• **WHAT IS NEEDED**: Return each entry exactly, omitting nothing.

• **RECORD EXCERPTS**:
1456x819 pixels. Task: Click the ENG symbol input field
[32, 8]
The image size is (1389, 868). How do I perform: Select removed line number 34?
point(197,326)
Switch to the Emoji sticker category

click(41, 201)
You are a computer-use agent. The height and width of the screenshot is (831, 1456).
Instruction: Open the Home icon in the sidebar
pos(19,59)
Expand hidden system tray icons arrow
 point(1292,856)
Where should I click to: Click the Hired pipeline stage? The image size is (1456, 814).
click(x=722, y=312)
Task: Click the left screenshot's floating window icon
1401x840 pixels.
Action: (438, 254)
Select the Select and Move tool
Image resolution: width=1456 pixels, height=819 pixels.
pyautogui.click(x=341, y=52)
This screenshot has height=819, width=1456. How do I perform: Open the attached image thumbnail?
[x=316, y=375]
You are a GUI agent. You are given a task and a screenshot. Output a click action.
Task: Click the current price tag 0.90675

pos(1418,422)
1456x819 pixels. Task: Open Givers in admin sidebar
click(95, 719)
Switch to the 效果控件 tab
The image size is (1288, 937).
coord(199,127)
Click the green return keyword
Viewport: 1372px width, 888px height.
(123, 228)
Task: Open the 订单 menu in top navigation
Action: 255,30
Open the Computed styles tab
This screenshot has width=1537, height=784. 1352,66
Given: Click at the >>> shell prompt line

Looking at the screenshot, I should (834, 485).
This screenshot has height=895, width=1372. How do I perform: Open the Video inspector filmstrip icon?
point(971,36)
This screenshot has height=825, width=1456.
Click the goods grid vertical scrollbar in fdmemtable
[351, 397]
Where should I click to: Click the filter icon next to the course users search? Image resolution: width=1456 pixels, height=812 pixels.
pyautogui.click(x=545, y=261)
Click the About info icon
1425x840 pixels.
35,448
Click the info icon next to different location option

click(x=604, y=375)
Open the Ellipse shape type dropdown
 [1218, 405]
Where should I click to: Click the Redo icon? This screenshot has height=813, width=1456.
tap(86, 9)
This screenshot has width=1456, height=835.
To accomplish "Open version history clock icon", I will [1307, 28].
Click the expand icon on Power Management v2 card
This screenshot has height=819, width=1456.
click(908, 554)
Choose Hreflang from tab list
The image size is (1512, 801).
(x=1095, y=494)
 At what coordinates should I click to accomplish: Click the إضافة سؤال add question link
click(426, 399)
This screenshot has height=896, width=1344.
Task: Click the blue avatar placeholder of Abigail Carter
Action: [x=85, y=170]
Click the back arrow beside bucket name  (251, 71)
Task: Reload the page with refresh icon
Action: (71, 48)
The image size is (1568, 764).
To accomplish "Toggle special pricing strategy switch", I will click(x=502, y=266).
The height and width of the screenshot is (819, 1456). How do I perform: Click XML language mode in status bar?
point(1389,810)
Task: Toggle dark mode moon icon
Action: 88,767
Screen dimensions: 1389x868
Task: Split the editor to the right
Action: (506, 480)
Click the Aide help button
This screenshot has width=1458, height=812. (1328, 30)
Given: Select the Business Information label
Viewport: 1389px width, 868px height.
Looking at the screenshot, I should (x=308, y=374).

• **ANSWER AREA**:
1456x819 pixels. Task: Click the ENG symbol input field
[32, 8]
The image size is (1389, 868). How do I perform: Select removed line number 34?
point(197,326)
Switch to the Emoji sticker category

click(41, 201)
You are a computer-use agent. The height and width of the screenshot is (831, 1456).
Instruction: Open the Home icon in the sidebar
pos(19,59)
Expand hidden system tray icons arrow
 point(1292,856)
Where should I click to: Click the Hired pipeline stage? The image size is (1456, 814).
click(x=722, y=312)
Task: Click the left screenshot's floating window icon
1401x840 pixels.
Action: (438, 254)
Select the Select and Move tool
Image resolution: width=1456 pixels, height=819 pixels.
pyautogui.click(x=341, y=52)
This screenshot has height=819, width=1456. How do I perform: Open the attached image thumbnail?
[x=316, y=375]
You are a GUI agent. You are given a task and a screenshot. Output a click action.
Task: Click the current price tag 0.90675

pos(1418,422)
1456x819 pixels. Task: Open Givers in admin sidebar
click(95, 719)
Switch to the 效果控件 tab
The image size is (1288, 937).
coord(199,127)
Click the green return keyword
Viewport: 1372px width, 888px height.
(123, 228)
Task: Open the 订单 menu in top navigation
Action: 255,30
Open the Computed styles tab
This screenshot has width=1537, height=784. 1352,66
Given: Click at the >>> shell prompt line

Looking at the screenshot, I should (834, 485).
This screenshot has height=895, width=1372. How do I perform: Open the Video inspector filmstrip icon?
point(971,36)
This screenshot has height=825, width=1456.
Click the goods grid vertical scrollbar in fdmemtable
[351, 397]
Where should I click to: Click the filter icon next to the course users search? Image resolution: width=1456 pixels, height=812 pixels.
pyautogui.click(x=545, y=261)
Click the About info icon
1425x840 pixels.
35,448
Click the info icon next to different location option

click(x=604, y=375)
Open the Ellipse shape type dropdown
 [1218, 405]
Where should I click to: Click the Redo icon? This screenshot has height=813, width=1456.
tap(86, 9)
This screenshot has width=1456, height=835.
To accomplish "Open version history clock icon", I will [1307, 28].
Click the expand icon on Power Management v2 card
This screenshot has height=819, width=1456.
click(908, 554)
Choose Hreflang from tab list
The image size is (1512, 801).
(x=1095, y=494)
 At what coordinates should I click to accomplish: Click the إضافة سؤال add question link
click(426, 399)
This screenshot has height=896, width=1344.
Task: Click the blue avatar placeholder of Abigail Carter
Action: [x=85, y=170]
Click the back arrow beside bucket name  (251, 71)
Task: Reload the page with refresh icon
Action: (71, 48)
The image size is (1568, 764).
To accomplish "Toggle special pricing strategy switch", I will click(x=502, y=266).
The height and width of the screenshot is (819, 1456). How do I perform: Click XML language mode in status bar?
point(1389,810)
Task: Toggle dark mode moon icon
Action: 88,767
Screen dimensions: 1389x868
Task: Split the editor to the right
Action: (506, 480)
Click the Aide help button
This screenshot has width=1458, height=812. (1328, 30)
Given: Select the Business Information label
Viewport: 1389px width, 868px height.
Looking at the screenshot, I should (x=308, y=374).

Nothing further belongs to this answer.